KONTAN.CO.ID - BEIJING. China akan menekan anggaran belanja pertahanan di tahun 2019 ini. Keputusan ini diambil sebagai akibat dari perlambatan ekonomi yang terjadi di negara tersebut.

Dilansir dari AFP, pemerintah China akan menganggarkan belanja sebesar 1,19 triliun yuan atau setara US$ 177,6 miliar untuk urusan pertahanan pada tahun 2019. Alokasi tersebut hanya naik tipis dari anggaran pada tahun 2018 yang sebesar 1,11 triliun yuan.

Anggaran militer China di tahun ini di antaranya akan dipakai untuk meningkatkan perangkat keras bagi dua juta Tentara Pembebasan Rakyat (PLA) China. Selain itu, anggaran tersebut juga termasuk untuk pengembangan pesawat tempur siluman, kapal induk dan persenjataan lainnya.


Beijing juga meningkatkan retorikanya terhadap setiap gerakan kemerdekaan di Taiwan dan terus menegaskan klaim teritorialnya yang luas di Laut Cina Selatan dan Laut Cina Timur yang masih disengketakan.
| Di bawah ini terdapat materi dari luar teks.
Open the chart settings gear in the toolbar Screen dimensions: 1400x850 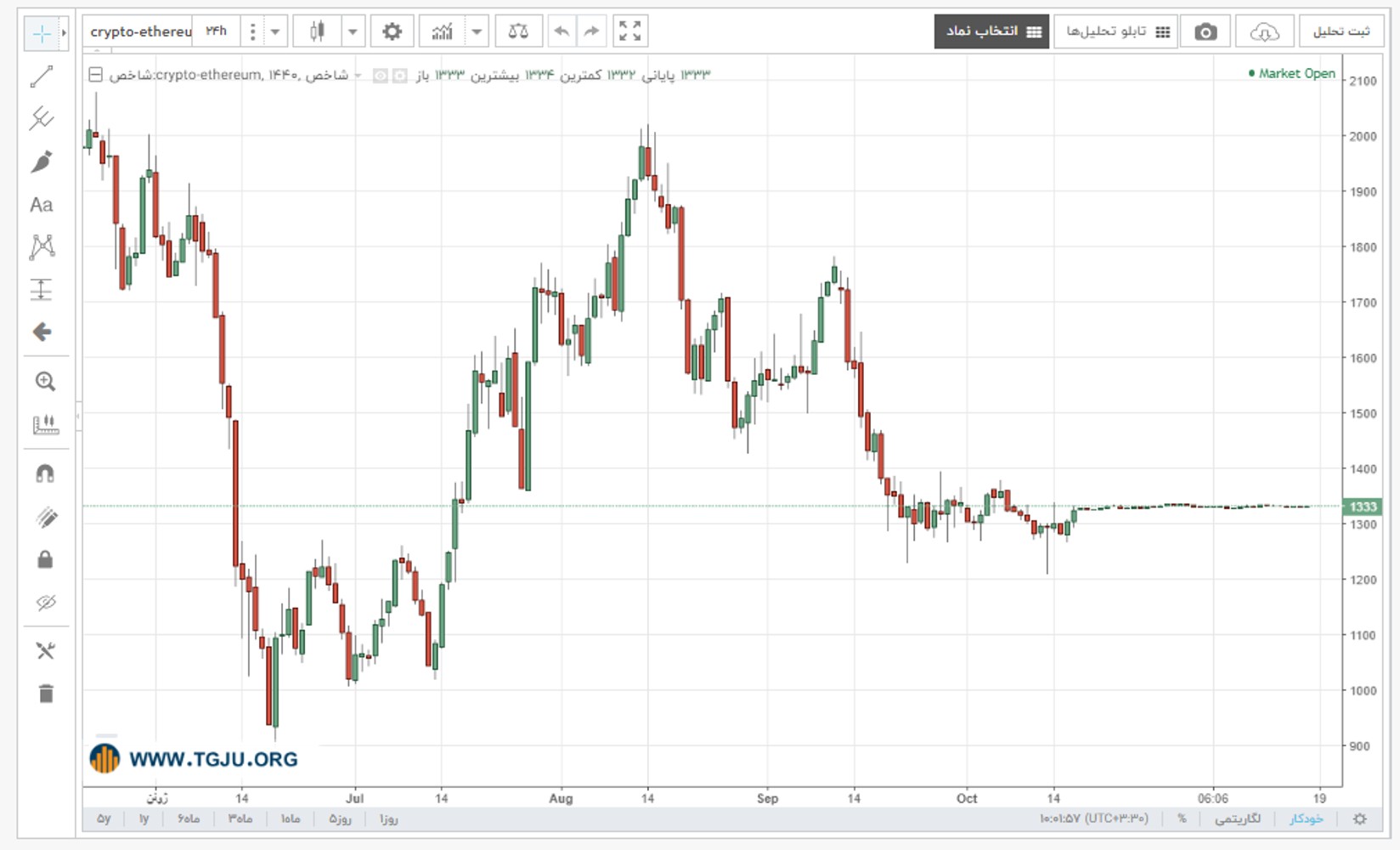[x=392, y=31]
"Pemerintah akan melakukan upaya lebih lanjut untuk memastikan kesetiaan politik dari angkatan bersenjata," kata Perdana Menteri Pertahanan China Li Keqiang dalam pidatonya di depan parlemen.

Li mengatakan pemerintah juga akan memperkuat pelatihan militer dan dengan tegas melindungi kedaulatan, keamanan, dan kepentingan pembangunan China.

Meski turun, tapi anggara militer China masih berada di posisi kedua sebagai yang terbesar di dunia setelah Amerika Serikat. Namun selisih anggaran antara kedua amatlah jauh, dengan alokasi miliki AS mencapai US$ 716 miliar.

Kondisi ekonomi China sejak tahun lalu memang diterpa berbagai masalah. Untuk tahun ini, pemerintah juga memangkas proyeksi pertumbuhan menjadi 6%.

"Pengeluaran militer Tiongkok dikoordinasikan dengan pertumbuhan PDB Tiongkok secara tahunan," kata James Char, seorang pakar militer di Universitas Teknologi Nanyang Singapura.

"China memiliki prioritas nasional lain dan ekonomi nasional yang terlalu terikat militerisasi dapat merampas sumber daya yang sangat dibutuhkan pemerintah, seperti yang terjadi pada bekas Uni Soviet," kata Char.